The nays have it. An executive compensation plan drafted by executives at Wynn Resorts was met with overwhelming disapproval during the annual shareholder meeting last week. According to a company regulatory filing last Tuesday, 78.9% of the shareholders denied the plan, while only 19.7% had approved it.
A spokesman for the casino company told the Wall Street Journal that the board of directors was prepared for the rejection of the plan, and that it would be discussing updating the details, noting that, “Compensation practices will be a part of that [proposed] evolution, and we look forward to the future support of our stockholders through the process.”
In an April proxy statement that was released prior to the annual meeting, the Wynn Resorts compensation committee had tentatively reached an agreement with Matt Maddox upon his promotion to CEO. The committee also approved agreements with its executive VP and general counsel, Kim Sinatra, and Craig Billings, the company’s chief financial officer.

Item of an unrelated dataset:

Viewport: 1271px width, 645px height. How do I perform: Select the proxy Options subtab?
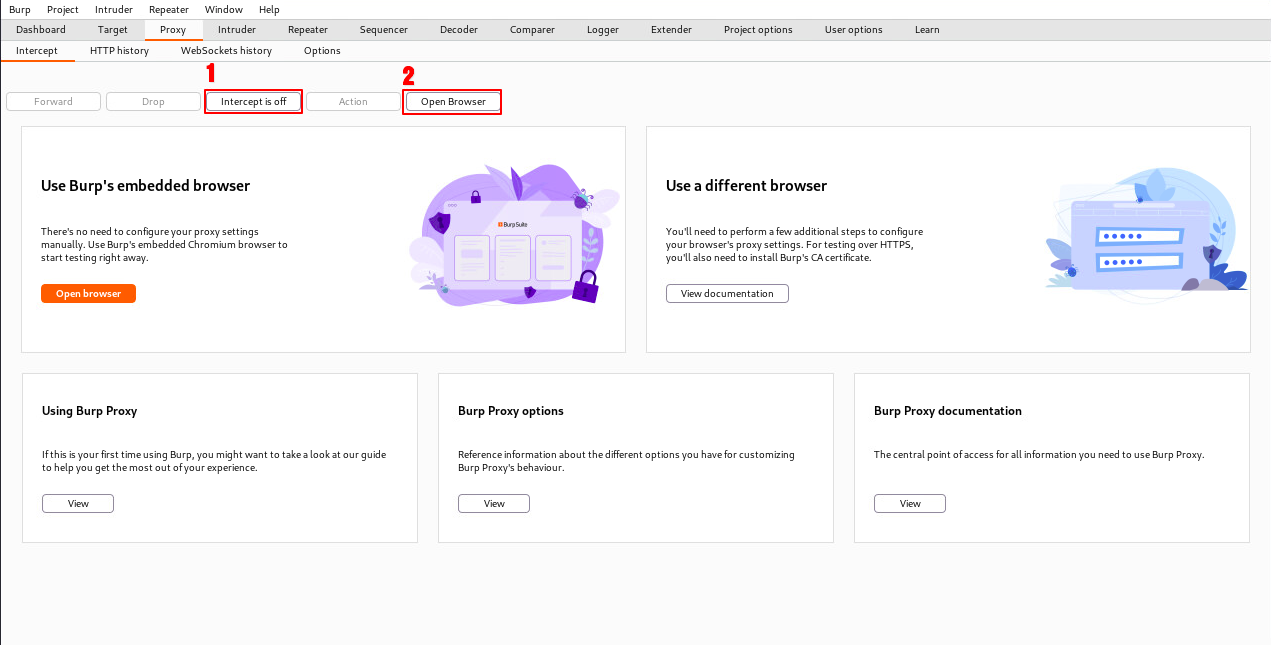pyautogui.click(x=322, y=51)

As part of the executive compensation plan, Maddox was set to receive a base salary of $2 million a year, coupled with an annual bonus equal to 250% of the base salary. The termination date of the agreement was also extended, pushing it back to February 27, 2021 from its original December 31, 2019. Maddox would have been eligible to receive a severance package worth at least 18 months’ of salary, instead of 12 months’ salary as was previously stipulated.